These acoustical observations about how the surroundings affect sound have an important consequence for the internal structure of rings: rings can be wiggly. There are several converging reasons for this. First, an event that causes a ring often also sets the ringing object in motion: something has been hit, or something is sliding. Because the shape of a ring reaching one’s ears depends on the object’s surroundings, ringing objects that are moving produce rings that vary over time. Second, when an event occurs, we are often on the move. Because the shape of the ring we receive depends, in part, upon our position in the world, the shape of the ring reaching our ears may be varying over time. In each case, whether we are moving or the object is, the timbre of a ringing object can change, and these are wiggles we notice, at least subconsciously. In addition to such dynamic changes in the subtleties of a ring’s timbre, there is another dimension in which rings can often vary: pitch, the musical-note-like “higher” or “lower” quality of sound. When motion is involved—either our own motion or that of the objects involved in events—we get Doppler shifts, a phenomenon we are all familiar with, as when a car approaching you sounds higher-pitched than when it is moving away. (See also the later section of this chapter titled “Unresolved Questions” for more about the Doppler effect and its stamp upon speech. And see the following chapters on music, where the Doppler effect will be discussed in detail.)
Rings can therefore change over time, both in timbre and in pitch. That is, a single ring can often be intrinsically dynamic. What about hits and slides?
Hits are nearly instantaneous, and for this simple reason they cannot change over time, at least not in the sense of continuously varying from one kind of hit to another. Hits can, of course, happen in quick succession, such as when you drop a pen and one end hits an instant before the other. But such a pen event would be two physical interactions, not one. Unlike a single ring, which can wiggle, a single hit has no wiggle room.
How about slides? Slides can occur for a lot longer than an instant, and so they can, in principle, dynamically vary over their occurrence. Although slides can be long—for example, a single snowy hill run on a sled may be one continuous slide—they are much more commonly short (though not instantaneous) in duration, because they quickly dissipate the energy of an event, sometimes ending it. Do the sounds of slides ever, in fact, dynamically vary over time? Before answering this, let’s be clear on what we mean by the sound of a slide. A slide can cause a ring, as we have discussed, but that is not what we’re interested in at the moment. We are, instead, interested in the sound made by the physical interaction of the two sliding surfaces—the noisy friction sound itself, caused by the coarseness of the objects involved.
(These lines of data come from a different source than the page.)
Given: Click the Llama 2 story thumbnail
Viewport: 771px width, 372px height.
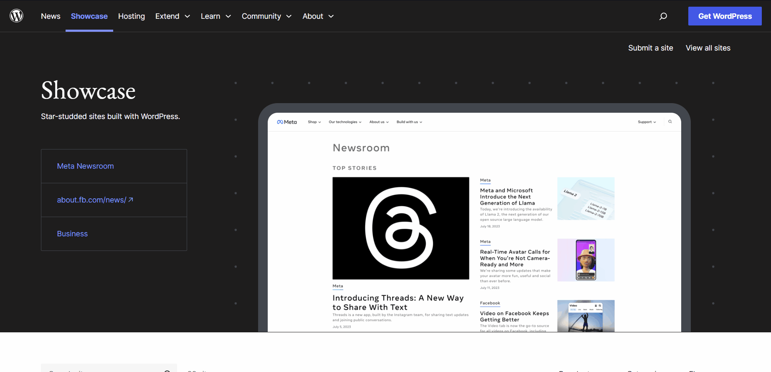Looking at the screenshot, I should [x=586, y=199].
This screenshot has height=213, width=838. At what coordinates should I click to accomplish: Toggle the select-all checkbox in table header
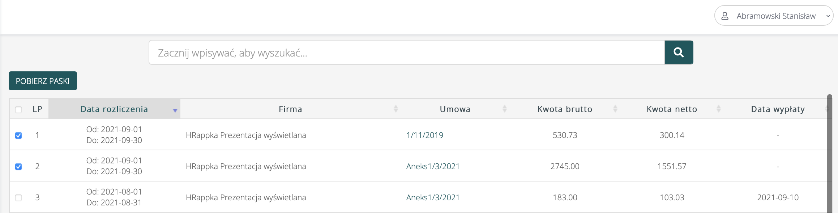pyautogui.click(x=18, y=109)
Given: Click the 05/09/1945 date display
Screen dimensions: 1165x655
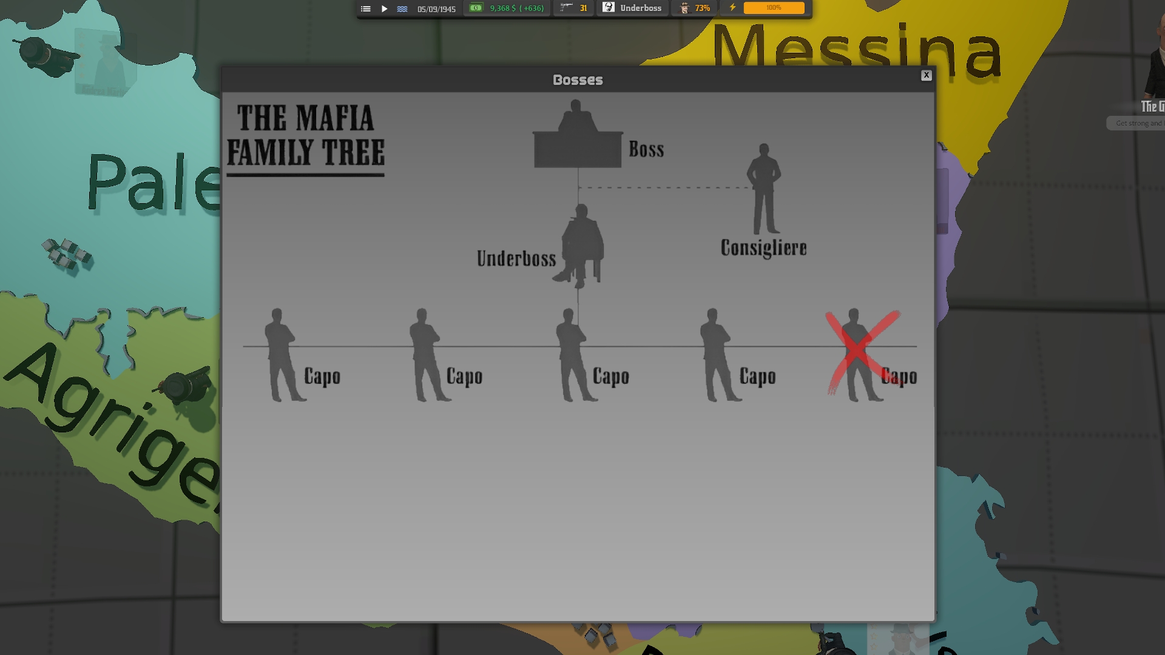Looking at the screenshot, I should point(436,9).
Therefore, to produce a wiggly slide, the coarseness of the surface being slid upon would have to vary, so that one friction sound would change gradually to another friction sound. Although coarseness varies randomly on lots of materials, few objects vary in a systematic, graded fashion, and thus slides will tend to have a rather nonvarying sound.
Rings, then, can be wiggly. But not hits, and not slides. If language has culturally evolved to sound like nature, then we would expect that sonorant phonemes (language’s rings) would sometimes be dynamically varying, but not plosives (language’s hits) or fricatives (language’s slides).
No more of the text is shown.